== PROBLEM DESCRIPTION ==
What you give back should match the entries below character for character.

== SUPPLIED MATERIAL ==
+++++

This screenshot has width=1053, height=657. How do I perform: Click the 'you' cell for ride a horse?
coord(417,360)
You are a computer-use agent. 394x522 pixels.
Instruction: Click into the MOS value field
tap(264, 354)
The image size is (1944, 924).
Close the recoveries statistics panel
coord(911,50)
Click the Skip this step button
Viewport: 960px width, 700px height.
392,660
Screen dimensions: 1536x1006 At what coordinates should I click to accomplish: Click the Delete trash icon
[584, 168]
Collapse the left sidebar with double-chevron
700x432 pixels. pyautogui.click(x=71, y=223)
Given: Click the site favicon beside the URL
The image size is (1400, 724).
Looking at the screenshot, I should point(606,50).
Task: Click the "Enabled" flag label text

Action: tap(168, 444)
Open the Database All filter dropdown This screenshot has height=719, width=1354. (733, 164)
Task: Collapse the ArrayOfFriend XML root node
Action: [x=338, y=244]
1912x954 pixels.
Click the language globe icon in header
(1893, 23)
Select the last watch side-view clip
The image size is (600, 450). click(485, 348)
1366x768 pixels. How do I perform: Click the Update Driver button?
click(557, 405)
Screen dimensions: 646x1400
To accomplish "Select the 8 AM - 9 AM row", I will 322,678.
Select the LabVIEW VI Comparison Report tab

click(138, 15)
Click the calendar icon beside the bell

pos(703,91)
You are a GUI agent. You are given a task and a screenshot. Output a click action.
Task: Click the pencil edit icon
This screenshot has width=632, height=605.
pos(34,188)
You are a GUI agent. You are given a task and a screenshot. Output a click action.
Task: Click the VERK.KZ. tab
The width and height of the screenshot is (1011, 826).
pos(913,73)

+++++

== RESULT FOR THIS TASK ==
This screenshot has width=1053, height=657. How do I perform: Click the 'you' cell for ride a horse?
coord(417,360)
You are a computer-use agent. 394x522 pixels.
Instruction: Click into the MOS value field
tap(264, 354)
The image size is (1944, 924).
Close the recoveries statistics panel
coord(911,50)
Click the Skip this step button
Viewport: 960px width, 700px height.
392,660
Screen dimensions: 1536x1006 At what coordinates should I click to accomplish: Click the Delete trash icon
[584, 168]
Collapse the left sidebar with double-chevron
700x432 pixels. pyautogui.click(x=71, y=223)
Given: Click the site favicon beside the URL
The image size is (1400, 724).
Looking at the screenshot, I should point(606,50).
Task: Click the "Enabled" flag label text

Action: tap(168, 444)
Open the Database All filter dropdown This screenshot has height=719, width=1354. (733, 164)
Task: Collapse the ArrayOfFriend XML root node
Action: [x=338, y=244]
1912x954 pixels.
Click the language globe icon in header
(1893, 23)
Select the last watch side-view clip
The image size is (600, 450). click(485, 348)
1366x768 pixels. How do I perform: Click the Update Driver button?
click(557, 405)
Screen dimensions: 646x1400
To accomplish "Select the 8 AM - 9 AM row", I will 322,678.
Select the LabVIEW VI Comparison Report tab

click(138, 15)
Click the calendar icon beside the bell

pos(703,91)
You are a GUI agent. You are given a task and a screenshot. Output a click action.
Task: Click the pencil edit icon
This screenshot has width=632, height=605.
pos(34,188)
You are a GUI agent. You are given a task and a screenshot. Output a click action.
Task: Click the VERK.KZ. tab
The width and height of the screenshot is (1011, 826).
pos(913,73)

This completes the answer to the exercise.